_Work order_
In the entries below, find each line bearing the string "icon" and copy it.

_Data provided_
_____

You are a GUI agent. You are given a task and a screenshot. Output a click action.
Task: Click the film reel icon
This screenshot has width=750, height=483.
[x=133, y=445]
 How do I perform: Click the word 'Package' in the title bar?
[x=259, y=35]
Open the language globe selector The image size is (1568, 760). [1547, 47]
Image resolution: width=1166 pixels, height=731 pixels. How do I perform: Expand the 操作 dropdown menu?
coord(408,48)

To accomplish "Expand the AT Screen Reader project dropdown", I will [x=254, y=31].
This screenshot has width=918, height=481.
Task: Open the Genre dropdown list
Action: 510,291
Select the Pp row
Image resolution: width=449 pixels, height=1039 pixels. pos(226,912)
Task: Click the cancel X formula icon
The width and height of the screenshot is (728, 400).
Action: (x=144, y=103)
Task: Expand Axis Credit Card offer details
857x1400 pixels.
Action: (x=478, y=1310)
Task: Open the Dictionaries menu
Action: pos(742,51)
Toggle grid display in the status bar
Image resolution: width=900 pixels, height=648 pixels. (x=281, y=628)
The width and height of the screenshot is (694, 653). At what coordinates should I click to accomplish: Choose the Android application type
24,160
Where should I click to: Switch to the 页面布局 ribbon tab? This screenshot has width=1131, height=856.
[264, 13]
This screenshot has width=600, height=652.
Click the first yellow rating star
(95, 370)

_____

_Answer to this exercise_
Task: Click the film reel icon
Task: Click the cancel X formula icon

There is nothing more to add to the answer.